Work required: Only the lines below, from the one with "Siemens Geschirrspüler 60cm" through the one with "[Mein Konto] (171, 35)", are to be written out, exactly.

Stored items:
*** Block opens ***
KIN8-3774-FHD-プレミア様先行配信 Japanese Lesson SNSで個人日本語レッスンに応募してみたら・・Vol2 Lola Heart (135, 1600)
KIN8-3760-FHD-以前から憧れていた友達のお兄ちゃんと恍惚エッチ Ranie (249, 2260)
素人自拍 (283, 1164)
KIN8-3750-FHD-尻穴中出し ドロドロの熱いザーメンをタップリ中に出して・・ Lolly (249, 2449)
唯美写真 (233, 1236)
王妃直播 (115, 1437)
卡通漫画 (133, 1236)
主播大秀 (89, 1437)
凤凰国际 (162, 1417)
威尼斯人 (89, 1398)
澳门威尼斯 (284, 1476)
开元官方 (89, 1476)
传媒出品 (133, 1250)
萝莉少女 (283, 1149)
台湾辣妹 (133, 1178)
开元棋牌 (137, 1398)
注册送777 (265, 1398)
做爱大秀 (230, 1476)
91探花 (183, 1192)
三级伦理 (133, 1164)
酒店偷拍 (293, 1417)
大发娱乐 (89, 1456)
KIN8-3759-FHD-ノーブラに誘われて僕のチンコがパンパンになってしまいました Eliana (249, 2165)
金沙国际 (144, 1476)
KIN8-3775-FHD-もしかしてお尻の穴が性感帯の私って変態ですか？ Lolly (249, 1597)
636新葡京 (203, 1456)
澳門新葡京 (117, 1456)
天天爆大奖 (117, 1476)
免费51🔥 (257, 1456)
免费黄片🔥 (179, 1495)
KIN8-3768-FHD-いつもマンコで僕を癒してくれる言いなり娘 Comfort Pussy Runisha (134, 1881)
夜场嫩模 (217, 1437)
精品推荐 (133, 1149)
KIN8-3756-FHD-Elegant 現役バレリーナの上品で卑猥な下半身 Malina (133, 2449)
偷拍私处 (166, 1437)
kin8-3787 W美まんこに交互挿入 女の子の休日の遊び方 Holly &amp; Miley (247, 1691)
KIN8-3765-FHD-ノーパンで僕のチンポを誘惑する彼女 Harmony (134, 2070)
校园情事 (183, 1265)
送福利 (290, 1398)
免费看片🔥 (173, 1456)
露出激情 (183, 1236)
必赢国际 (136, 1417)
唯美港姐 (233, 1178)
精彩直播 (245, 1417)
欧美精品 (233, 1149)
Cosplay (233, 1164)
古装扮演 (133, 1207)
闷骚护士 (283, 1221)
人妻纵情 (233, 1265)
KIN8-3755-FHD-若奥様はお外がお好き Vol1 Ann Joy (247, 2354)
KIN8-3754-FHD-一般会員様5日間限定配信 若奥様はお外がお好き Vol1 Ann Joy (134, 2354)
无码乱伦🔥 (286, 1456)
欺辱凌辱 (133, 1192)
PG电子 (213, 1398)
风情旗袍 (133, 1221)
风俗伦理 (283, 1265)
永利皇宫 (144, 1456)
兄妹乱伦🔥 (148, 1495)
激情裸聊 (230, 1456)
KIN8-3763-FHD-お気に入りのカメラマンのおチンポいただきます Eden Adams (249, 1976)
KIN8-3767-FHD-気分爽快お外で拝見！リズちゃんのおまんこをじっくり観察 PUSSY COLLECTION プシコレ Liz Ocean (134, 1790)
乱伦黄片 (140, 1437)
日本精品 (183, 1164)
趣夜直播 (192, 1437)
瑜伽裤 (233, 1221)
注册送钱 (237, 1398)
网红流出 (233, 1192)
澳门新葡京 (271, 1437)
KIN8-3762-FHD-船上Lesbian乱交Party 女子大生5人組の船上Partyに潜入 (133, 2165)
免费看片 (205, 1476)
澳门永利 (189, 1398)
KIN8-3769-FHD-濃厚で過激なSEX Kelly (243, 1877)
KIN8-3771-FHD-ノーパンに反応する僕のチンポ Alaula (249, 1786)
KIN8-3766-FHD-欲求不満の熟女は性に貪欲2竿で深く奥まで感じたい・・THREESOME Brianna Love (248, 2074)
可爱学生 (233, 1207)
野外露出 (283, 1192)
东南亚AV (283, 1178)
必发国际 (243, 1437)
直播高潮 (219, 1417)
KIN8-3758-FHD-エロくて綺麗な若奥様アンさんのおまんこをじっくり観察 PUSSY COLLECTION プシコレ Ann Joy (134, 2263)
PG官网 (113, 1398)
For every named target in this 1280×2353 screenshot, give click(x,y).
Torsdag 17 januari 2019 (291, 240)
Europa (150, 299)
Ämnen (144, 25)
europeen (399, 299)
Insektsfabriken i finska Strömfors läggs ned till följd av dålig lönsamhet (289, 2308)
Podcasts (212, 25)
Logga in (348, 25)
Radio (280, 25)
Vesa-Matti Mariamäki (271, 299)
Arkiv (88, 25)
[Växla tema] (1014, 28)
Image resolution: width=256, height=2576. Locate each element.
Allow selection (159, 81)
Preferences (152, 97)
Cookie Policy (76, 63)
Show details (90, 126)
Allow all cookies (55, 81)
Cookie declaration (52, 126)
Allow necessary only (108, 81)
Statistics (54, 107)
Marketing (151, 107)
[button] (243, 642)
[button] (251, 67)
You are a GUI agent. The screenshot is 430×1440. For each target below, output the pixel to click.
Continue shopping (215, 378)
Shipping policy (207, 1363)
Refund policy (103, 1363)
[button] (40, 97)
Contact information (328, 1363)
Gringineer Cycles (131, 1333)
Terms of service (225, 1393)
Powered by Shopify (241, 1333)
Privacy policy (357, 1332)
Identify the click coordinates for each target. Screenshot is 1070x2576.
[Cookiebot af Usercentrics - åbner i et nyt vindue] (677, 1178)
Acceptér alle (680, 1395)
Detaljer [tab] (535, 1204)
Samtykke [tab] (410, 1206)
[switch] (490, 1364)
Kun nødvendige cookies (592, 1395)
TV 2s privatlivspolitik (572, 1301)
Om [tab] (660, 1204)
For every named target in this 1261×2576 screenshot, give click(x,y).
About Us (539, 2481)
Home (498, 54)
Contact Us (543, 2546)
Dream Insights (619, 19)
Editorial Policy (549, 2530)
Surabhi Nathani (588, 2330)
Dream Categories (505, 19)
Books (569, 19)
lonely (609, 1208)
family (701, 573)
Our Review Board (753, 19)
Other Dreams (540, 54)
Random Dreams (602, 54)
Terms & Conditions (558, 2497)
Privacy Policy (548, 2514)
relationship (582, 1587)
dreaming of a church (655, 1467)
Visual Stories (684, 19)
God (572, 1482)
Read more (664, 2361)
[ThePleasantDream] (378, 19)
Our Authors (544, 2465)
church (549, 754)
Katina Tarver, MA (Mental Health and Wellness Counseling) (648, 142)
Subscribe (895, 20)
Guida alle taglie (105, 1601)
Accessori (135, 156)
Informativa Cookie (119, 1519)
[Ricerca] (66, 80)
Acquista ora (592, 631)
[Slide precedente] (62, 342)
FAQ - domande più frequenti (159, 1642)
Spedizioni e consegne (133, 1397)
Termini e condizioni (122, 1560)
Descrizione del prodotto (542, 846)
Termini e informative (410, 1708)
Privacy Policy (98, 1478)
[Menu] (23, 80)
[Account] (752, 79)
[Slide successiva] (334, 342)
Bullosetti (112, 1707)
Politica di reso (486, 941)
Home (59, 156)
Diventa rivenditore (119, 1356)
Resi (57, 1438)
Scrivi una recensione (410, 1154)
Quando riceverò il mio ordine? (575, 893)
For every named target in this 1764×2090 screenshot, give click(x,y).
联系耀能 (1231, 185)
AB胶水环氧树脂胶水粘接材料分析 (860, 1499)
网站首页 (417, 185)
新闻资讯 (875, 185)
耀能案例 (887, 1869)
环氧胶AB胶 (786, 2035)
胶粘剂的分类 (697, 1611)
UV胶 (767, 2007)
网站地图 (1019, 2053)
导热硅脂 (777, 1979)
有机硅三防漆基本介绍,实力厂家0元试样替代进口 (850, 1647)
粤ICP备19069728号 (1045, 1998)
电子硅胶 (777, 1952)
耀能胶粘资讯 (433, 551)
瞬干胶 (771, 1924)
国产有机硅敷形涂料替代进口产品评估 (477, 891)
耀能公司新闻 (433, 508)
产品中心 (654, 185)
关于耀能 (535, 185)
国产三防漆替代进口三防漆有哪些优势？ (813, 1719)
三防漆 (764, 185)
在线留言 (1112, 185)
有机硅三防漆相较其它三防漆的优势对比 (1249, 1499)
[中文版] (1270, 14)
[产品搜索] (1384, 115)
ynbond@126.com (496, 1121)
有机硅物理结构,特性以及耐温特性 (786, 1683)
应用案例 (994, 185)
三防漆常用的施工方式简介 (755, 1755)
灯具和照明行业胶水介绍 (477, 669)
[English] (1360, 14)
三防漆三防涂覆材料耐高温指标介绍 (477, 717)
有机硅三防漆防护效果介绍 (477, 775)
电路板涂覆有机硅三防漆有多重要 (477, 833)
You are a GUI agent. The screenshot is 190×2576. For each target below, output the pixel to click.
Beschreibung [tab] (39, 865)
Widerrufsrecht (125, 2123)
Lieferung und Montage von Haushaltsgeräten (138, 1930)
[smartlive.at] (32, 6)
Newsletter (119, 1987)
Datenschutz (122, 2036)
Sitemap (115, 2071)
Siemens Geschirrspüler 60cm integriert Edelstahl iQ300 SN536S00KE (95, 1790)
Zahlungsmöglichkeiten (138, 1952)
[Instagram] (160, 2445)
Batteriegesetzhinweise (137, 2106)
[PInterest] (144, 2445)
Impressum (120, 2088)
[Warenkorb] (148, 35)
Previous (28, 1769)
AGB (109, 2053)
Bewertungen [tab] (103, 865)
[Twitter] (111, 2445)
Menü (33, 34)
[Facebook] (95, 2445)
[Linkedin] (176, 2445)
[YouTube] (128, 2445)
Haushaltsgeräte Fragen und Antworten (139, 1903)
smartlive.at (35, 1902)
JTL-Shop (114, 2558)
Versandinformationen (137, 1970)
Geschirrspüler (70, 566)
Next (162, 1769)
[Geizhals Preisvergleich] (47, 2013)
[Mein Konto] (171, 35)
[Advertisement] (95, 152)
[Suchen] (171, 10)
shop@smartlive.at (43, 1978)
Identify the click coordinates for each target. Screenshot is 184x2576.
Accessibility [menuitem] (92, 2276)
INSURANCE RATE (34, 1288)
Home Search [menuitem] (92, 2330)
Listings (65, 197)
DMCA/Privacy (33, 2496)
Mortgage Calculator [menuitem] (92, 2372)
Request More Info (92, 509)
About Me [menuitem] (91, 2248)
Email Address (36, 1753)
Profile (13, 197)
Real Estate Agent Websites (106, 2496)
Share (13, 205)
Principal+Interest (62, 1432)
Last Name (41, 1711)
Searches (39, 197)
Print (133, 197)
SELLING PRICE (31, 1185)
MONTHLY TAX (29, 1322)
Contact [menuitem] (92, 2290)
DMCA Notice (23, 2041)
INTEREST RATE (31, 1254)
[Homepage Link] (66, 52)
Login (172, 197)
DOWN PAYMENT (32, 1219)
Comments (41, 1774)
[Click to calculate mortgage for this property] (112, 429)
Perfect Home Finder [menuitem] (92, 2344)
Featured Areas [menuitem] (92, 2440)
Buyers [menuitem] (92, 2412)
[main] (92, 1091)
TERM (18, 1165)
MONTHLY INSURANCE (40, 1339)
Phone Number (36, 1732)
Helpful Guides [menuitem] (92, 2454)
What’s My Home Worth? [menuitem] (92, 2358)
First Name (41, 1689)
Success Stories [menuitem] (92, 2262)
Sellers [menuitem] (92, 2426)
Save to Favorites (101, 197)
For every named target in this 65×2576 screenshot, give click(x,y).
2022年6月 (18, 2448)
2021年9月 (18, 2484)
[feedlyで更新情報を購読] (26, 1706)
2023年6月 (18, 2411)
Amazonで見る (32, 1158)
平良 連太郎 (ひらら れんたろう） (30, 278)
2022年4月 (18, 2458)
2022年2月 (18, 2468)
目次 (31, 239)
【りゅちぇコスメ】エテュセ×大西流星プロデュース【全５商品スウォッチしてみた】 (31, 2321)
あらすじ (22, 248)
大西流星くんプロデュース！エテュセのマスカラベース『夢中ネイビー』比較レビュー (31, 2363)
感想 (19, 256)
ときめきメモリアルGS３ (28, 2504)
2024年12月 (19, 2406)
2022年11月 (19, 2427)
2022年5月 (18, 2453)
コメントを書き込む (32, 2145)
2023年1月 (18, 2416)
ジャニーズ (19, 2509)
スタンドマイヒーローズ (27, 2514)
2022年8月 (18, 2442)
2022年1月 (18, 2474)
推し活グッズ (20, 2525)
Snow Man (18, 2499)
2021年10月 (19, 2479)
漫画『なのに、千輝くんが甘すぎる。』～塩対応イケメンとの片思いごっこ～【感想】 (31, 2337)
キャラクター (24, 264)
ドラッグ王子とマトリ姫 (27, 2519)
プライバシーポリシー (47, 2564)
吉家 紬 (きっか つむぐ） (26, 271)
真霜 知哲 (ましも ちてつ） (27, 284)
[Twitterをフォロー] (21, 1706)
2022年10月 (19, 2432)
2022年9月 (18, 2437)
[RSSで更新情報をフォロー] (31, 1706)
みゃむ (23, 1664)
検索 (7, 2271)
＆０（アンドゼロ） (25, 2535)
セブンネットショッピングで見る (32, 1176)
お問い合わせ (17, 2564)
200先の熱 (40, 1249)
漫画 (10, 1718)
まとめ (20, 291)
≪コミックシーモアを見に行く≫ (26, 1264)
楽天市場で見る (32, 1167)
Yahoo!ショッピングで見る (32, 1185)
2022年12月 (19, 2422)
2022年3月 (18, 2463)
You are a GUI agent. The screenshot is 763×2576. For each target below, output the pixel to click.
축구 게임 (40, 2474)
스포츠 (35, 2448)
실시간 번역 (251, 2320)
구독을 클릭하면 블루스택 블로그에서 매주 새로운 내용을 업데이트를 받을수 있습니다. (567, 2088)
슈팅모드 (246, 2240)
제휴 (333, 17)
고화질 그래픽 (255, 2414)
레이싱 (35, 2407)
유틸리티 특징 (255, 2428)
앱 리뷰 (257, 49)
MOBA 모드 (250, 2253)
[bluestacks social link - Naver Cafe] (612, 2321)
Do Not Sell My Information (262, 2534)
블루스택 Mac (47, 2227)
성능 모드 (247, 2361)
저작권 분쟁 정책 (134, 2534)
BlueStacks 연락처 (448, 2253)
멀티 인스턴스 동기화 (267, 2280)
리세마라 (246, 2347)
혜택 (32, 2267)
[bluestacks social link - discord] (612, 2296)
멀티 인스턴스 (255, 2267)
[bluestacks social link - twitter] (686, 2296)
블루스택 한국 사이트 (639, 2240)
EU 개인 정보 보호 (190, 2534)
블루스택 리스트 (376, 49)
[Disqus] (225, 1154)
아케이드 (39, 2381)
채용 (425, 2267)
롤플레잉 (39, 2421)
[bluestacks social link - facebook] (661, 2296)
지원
*** Block closes ***
Response area:
Siemens Geschirrspüler 60cm integriert Edelstahl iQ300 SN536S00KE (95, 1790)
Zahlungsmöglichkeiten (138, 1952)
[Instagram] (160, 2445)
Batteriegesetzhinweise (137, 2106)
[PInterest] (144, 2445)
Impressum (120, 2088)
[Warenkorb] (148, 35)
Previous (28, 1769)
AGB (109, 2053)
Bewertungen [tab] (103, 865)
[Twitter] (111, 2445)
Menü (33, 34)
[Facebook] (95, 2445)
[Linkedin] (176, 2445)
[YouTube] (128, 2445)
Haushaltsgeräte Fragen und Antworten (139, 1903)
smartlive.at (35, 1902)
JTL-Shop (114, 2558)
Versandinformationen (137, 1970)
Geschirrspüler (70, 566)
Next (162, 1769)
[Geizhals Preisvergleich] (47, 2013)
[Mein Konto] (171, 35)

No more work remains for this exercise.